## TASK PROMPT
The lines from the start of the data through the line containing "Task: Click the party face emoji" are to be reproduced exactly, both ends included.

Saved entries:
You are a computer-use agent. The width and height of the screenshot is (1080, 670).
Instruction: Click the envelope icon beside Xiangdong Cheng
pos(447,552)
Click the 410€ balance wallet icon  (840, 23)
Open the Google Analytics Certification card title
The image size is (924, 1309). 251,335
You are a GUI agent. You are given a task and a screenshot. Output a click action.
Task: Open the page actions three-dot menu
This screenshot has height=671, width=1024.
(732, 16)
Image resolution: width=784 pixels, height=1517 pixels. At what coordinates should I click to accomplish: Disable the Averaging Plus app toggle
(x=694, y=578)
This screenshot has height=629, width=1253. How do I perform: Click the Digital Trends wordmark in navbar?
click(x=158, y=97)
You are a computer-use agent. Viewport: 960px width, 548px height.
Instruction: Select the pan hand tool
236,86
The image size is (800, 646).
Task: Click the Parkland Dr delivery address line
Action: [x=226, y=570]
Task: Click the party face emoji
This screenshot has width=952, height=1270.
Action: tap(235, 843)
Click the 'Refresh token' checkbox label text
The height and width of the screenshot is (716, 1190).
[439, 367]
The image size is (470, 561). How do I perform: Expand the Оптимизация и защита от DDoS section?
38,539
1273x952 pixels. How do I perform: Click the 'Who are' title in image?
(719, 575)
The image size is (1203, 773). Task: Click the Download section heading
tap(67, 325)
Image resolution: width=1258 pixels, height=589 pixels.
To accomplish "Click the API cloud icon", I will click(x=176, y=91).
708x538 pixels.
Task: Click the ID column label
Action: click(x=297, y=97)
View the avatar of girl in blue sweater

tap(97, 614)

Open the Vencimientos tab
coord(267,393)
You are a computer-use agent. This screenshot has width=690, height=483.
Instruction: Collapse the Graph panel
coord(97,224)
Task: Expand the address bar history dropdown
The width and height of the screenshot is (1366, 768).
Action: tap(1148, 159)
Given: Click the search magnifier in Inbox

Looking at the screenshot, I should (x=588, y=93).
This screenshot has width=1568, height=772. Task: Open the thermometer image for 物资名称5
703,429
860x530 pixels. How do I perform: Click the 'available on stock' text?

## ANSWER TO THIS TASK
You are a computer-use agent. The width and height of the screenshot is (1080, 670).
Instruction: Click the envelope icon beside Xiangdong Cheng
pos(447,552)
Click the 410€ balance wallet icon  (840, 23)
Open the Google Analytics Certification card title
The image size is (924, 1309). 251,335
You are a GUI agent. You are given a task and a screenshot. Output a click action.
Task: Open the page actions three-dot menu
This screenshot has height=671, width=1024.
(732, 16)
Image resolution: width=784 pixels, height=1517 pixels. At what coordinates should I click to accomplish: Disable the Averaging Plus app toggle
(x=694, y=578)
This screenshot has height=629, width=1253. How do I perform: Click the Digital Trends wordmark in navbar?
click(x=158, y=97)
You are a computer-use agent. Viewport: 960px width, 548px height.
Instruction: Select the pan hand tool
236,86
The image size is (800, 646).
Task: Click the Parkland Dr delivery address line
Action: [x=226, y=570]
Task: Click the party face emoji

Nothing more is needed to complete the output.